> _Written instruction_:
Reproduce the material below verbatim, line by line, without altering any character.

(Collected data)
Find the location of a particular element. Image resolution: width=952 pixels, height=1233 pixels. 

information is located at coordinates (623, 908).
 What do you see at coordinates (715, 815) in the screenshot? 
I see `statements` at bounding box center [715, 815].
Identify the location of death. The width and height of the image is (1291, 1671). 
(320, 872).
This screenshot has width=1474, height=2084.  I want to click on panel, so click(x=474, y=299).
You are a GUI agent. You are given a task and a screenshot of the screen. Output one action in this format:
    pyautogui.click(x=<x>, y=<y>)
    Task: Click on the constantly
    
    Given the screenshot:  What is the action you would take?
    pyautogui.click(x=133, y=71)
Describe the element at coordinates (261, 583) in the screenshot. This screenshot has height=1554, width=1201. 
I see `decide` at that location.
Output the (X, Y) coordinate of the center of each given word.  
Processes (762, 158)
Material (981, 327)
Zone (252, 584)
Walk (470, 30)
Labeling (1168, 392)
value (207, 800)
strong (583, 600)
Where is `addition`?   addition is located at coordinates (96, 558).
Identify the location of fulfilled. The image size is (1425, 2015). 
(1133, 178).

> _Response for this exercise_:
Find the location of a particular element. Image resolution: width=952 pixels, height=1233 pixels. 

information is located at coordinates (623, 908).
 What do you see at coordinates (715, 815) in the screenshot? 
I see `statements` at bounding box center [715, 815].
Identify the location of death. The width and height of the image is (1291, 1671). 
(320, 872).
This screenshot has width=1474, height=2084.  I want to click on panel, so click(x=474, y=299).
You are a GUI agent. You are given a task and a screenshot of the screen. Output one action in this format:
    pyautogui.click(x=<x>, y=<y>)
    Task: Click on the constantly
    
    Given the screenshot:  What is the action you would take?
    pyautogui.click(x=133, y=71)
Describe the element at coordinates (261, 583) in the screenshot. This screenshot has height=1554, width=1201. 
I see `decide` at that location.
Output the (X, Y) coordinate of the center of each given word.  
Processes (762, 158)
Material (981, 327)
Zone (252, 584)
Walk (470, 30)
Labeling (1168, 392)
value (207, 800)
strong (583, 600)
Where is `addition`?   addition is located at coordinates (96, 558).
Identify the location of fulfilled. The image size is (1425, 2015). 
(1133, 178).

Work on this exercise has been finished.